Hace millones de años, con mi marido nos mudamos a una casa en la que había funcionado una fábrica. Cuando la recibimos todavía quedaban algunas máquinas que no se habían podido vender, un escritorio destartalado con las boletas de compra en un cajón y trescientos kilos de lana en el depósito de la terraza. En el medio de una habitación vacía encontramos un sillón giratorio de cuerina naranja. Todavía recuerdo aquella charla con mi marido:
– ¿Nos lo quedamos? ¡Es tan lindo! – El retapizado nos va a costar más que un sillón nuevo. Lo tiramos. – Pero noooo ¡mirá qué sólido! ya no se hacen estas cosas. – ¿Te tengo que dar todos los gustos? Ok, pero la butaca la tiramos, solo va a servir para que nos demos golpes al paso – ¡No! ¡cómo! ¿los vamos a separar? ¿no te dan lástima? – ¿lástima? ¿un sillón y una butaca? ¿qué te pasa?

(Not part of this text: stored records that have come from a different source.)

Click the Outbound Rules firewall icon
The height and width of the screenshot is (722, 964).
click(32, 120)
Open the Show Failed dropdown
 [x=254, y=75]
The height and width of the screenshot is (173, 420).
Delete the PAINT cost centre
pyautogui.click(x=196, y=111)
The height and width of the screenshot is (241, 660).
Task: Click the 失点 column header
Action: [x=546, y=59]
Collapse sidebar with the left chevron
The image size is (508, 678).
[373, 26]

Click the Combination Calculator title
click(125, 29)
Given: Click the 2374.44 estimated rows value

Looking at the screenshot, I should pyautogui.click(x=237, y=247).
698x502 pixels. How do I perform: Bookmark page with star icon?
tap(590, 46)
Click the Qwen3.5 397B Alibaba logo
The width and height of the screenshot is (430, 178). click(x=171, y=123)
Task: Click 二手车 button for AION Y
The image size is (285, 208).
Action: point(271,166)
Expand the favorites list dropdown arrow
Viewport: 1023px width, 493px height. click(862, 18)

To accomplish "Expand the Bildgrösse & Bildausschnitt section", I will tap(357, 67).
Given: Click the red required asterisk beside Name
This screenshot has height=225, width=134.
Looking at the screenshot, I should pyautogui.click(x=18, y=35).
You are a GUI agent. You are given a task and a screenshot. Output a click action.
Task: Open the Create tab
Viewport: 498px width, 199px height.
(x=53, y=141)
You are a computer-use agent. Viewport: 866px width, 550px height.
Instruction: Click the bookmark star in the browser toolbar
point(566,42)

La tiramos – ¡que insensible, Judi! Sos peor que «los hombres» que se llevaron a la mamá de BambiFinalmente hicimos «de tin marín de do pingué» y el universo decidió que nos lo quedáramos, así que una tarde lo subimos al Renault 12 y recorrimos media ciudad con el sillón patas para arriba en el baúl semiabierto buscando alguien que pudiese hacer el trabajo. En cada tapicería que preguntábamos nos decían que esa clase de sillón no se podía desarmar, pero a esa altura, mi marido y yo estábamos tan encariñados o encaprichados que no nos íbamos a dar por vencidos.
Después de buscar durante horas, por fin encontramos una tapicería de asientos para autos donde estaban dispuestos a hacer el trabajo. Nos dio un poquito de resquemor porque no parecían preocuparse por los detalles, pero como no teníamos otra alternativa, le dejamos nuestro sillón insistiéndole mucho al tapicero para que no se equivocase de color: Tenía que ser el azul petróleo del catálogo.

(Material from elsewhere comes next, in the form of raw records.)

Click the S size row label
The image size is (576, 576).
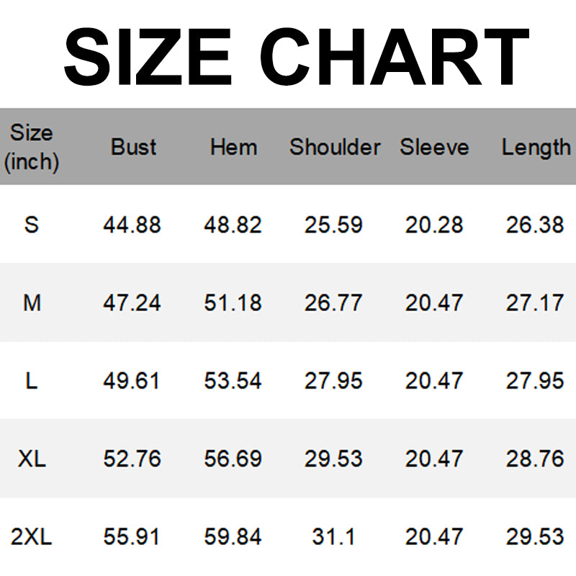pos(32,225)
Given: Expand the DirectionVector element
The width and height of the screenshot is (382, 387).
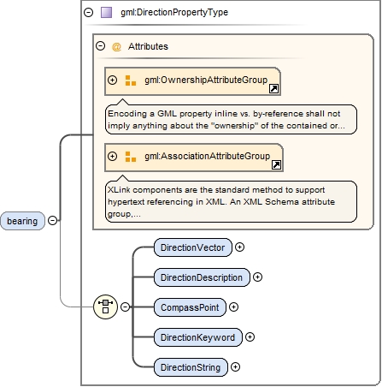Looking at the screenshot, I should pyautogui.click(x=239, y=247).
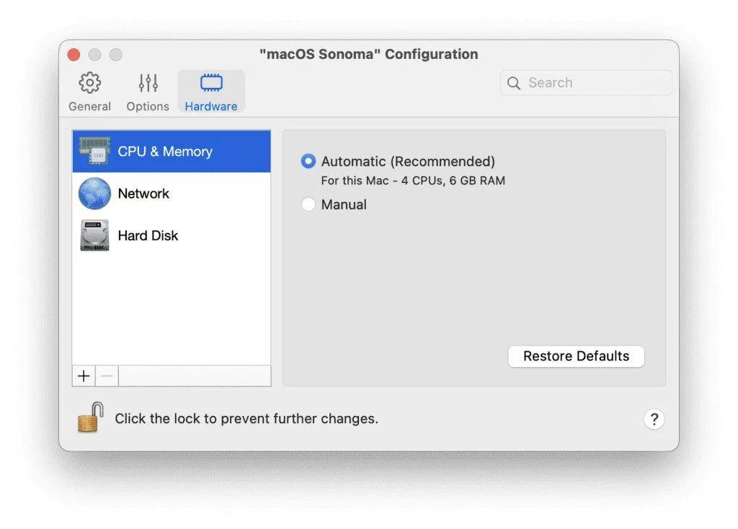Select the Automatic (Recommended) radio button
738x529 pixels.
(x=308, y=161)
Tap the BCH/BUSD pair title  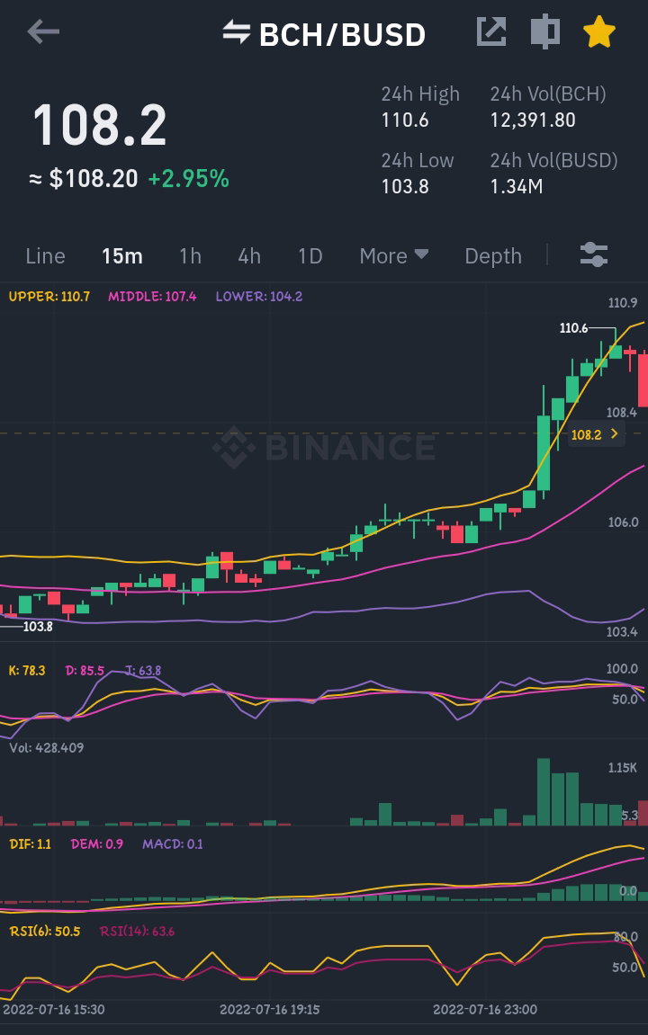342,34
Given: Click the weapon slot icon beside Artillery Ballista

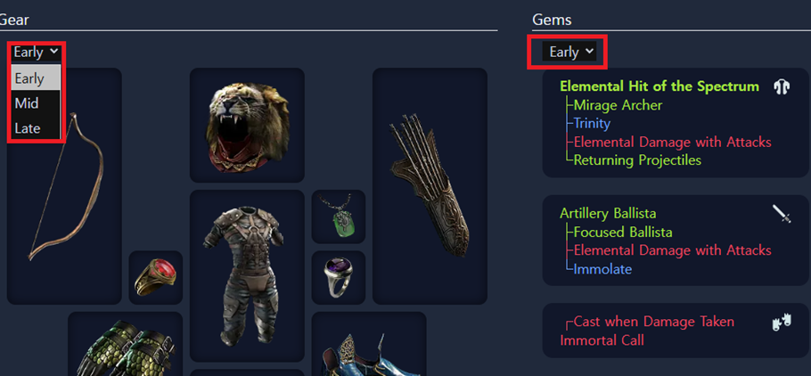Looking at the screenshot, I should [x=782, y=213].

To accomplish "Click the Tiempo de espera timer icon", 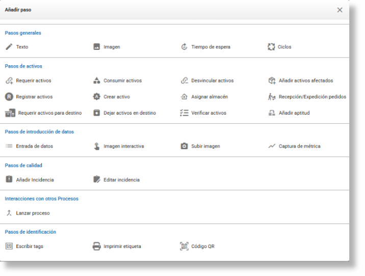I will [x=184, y=47].
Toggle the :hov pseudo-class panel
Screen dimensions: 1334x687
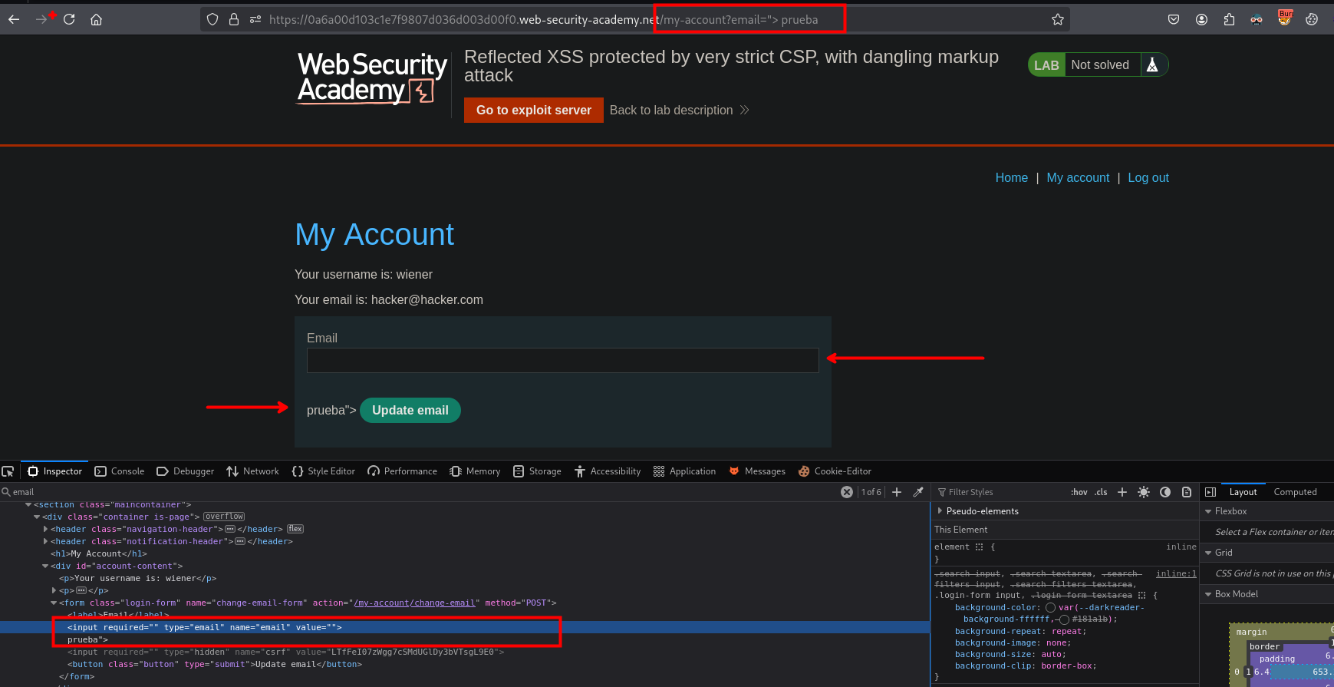click(x=1079, y=492)
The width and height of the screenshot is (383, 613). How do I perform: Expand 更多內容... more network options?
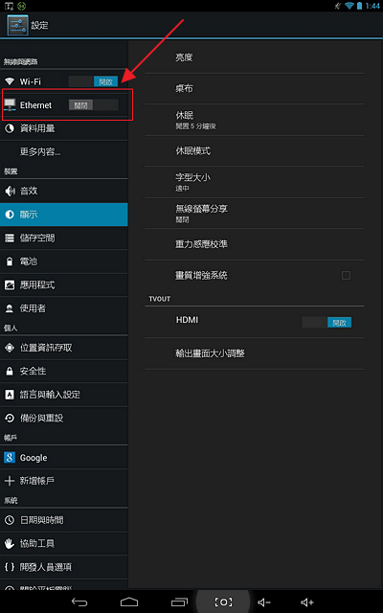pos(64,151)
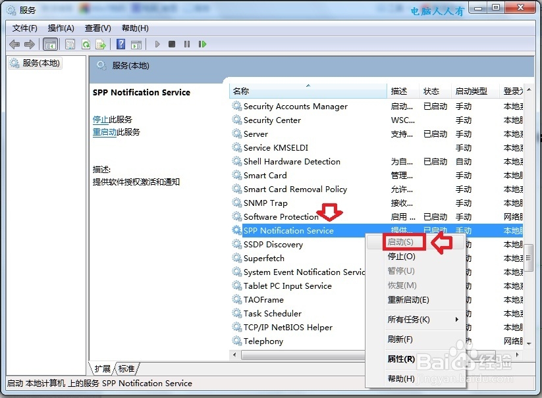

Si me disculpan, voy a interrumpir el post porque esto se está haciendo de chicle. Así que a partir de ahora aprieto el FFW y adelanto rápido toda la parte en que fuimos a buscarlo:
Oda al color del sillón que no era azul ni petróleo cuando lo buscamos era color berenjena o verde limón porque a un tapicero no le importa el matiz del tapiz ni el tono en el que le dijimos «vuélvalo a tapizar» y le lloramos «vuélvalo a tapizar» y le rogamos «vuélvalo a tapizar» Hasta que lo cansamos y al final quedó el sillón perfecto junto al balcónDespués no quedó tan perfecto en el departamentito de Tucumán, y es allí cuando el sillón empezó a tomar otro significado en mi vida porque me recordaba que alguna vez, para mí había sido importante el diseño y la decoración. Ese sillón era como una aviso para quien entraba en mi casa: «No se dejen engañar. Esta señora que hoy pone las flores en botellas de plástico cortadas, alguna vez tuvo una casa con estilo». El sillón funcionaba como esos pequeños minutos de fama, esos touch de gloria que atesoro y que exprimo en cada charla: «En el año noventa y uno salí seleccionada en la bienal de poesía» para que nadie piense que sólo las compras, sólo los chicos, sólo la casa. O como ese trofeo que advierte: «Ojo que hoy no te corre el colectivo, pero en su momento, doña Judi, ganó los cien metros llanos en las interbarriales».
Esos recuerdos son como los «pajim ketanim» que Yaacov dejó al otro lado del río. En algún momento tengo que volver a buscarlos y librar una batalla definitiva contra el ángel de Esav.